Friday, October 26, 2012

Diet Education 101

I commonly get asked: 
What is the role of a dietitian in the hospital? 

This is not exactly an easy question to answer because I have learned the role of a dietitian varies in every hospital and among different types of dietitians. However, one role universal to dietitians in most hospitals is providing patients with diet education.

In entering the fourth week of my clinical rotation at Carroll Hospital Center and I have already begun educating patients on their diets for various nutrition related medical conditions. I am quickly learning that there is no standard approach for counseling patients in the hospital. Each person comes in with a different story and each education needs to be unique in order to provide the best possible care. 

Here are some tips I’ve picked up in my few short weeks counseling patients in the hospital that have helped me deliver more meaningful diet education:

1.     Formally Introduce yourself: A hospital patient may see many specialists while their in the hospital so it is not always clear to the patient who you are or why you are coming to speak with them. Be sure to be polite, introduce yourself, and make it known what their diagnosis is and how your education can help them.

2.     Assess their level of understanding: Before you dive in and begin talking nutrition science and physiology with the patient figure out what their knowledge level is and how they prefer to learn. Then educate accordingly.

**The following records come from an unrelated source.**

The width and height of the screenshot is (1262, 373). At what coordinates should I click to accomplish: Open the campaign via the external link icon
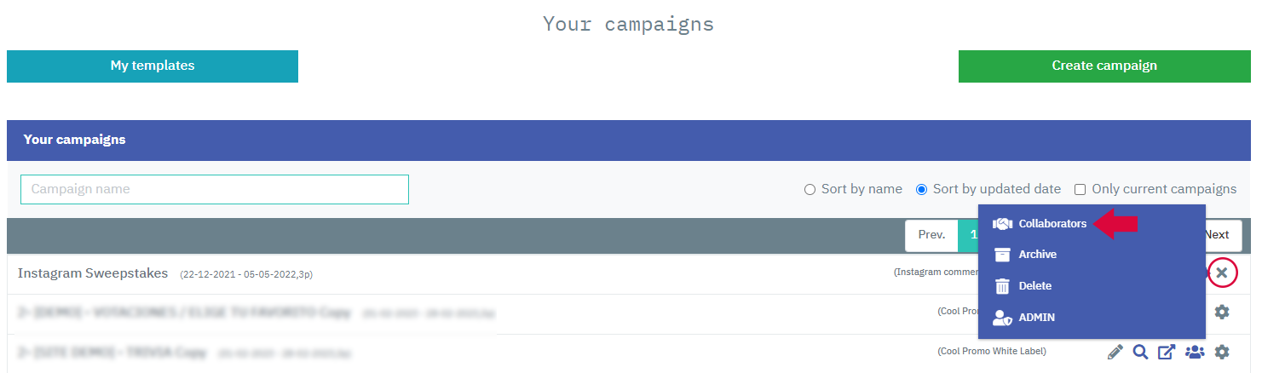click(x=1167, y=351)
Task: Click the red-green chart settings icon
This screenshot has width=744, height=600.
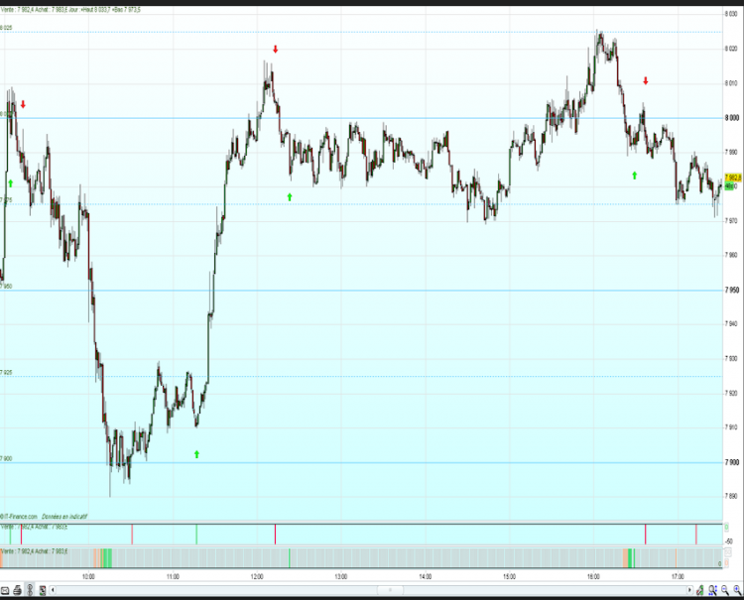Action: 43,590
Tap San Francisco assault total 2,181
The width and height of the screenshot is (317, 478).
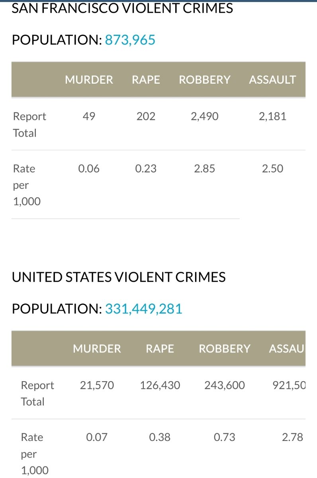coord(272,116)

3.     Be a good listener: There is very little time to educate a patient in the hospital setting and I often want to unload all the information I can in 15 short minutes. However, I find asking open-ended questions and actively listening to patients allows me to better assess behavior and knowledge level. Additionally, they may even gain some more insight to their nutrition by talking about their own diet habits.

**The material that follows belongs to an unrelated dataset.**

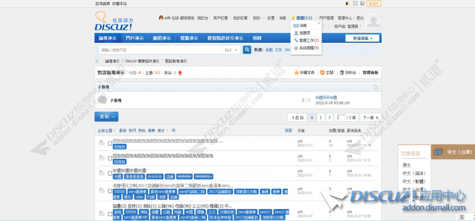475x221 pixels.
Task: Click the 收藏本版 star icon
Action: click(x=296, y=73)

4.     Create small attainable goals: While it would be ideal for patients to give up all saturated fat, salt, sugar, and fast foods it’s not likely going to happen. People need small measureable goals that they feel confident in reaching. Help create goals that fit into their lifestyle and find strategies to keep them accountable.

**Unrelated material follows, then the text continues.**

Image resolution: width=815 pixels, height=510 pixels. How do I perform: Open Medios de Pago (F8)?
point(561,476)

5.    Know When to Leave: Despite how important diet education can be for a hospital patient with a diagnosis such as congestive heart failure or diabetes it may not always be the appropriate time. Some patients may be in too much pain, have just learned they have a terminal illness, or may just not be ready to learn about nutrition. It is important to be perceptive of their attitude and situation. A good place to start is just by asking them if it would be ok if you provided them with diet education.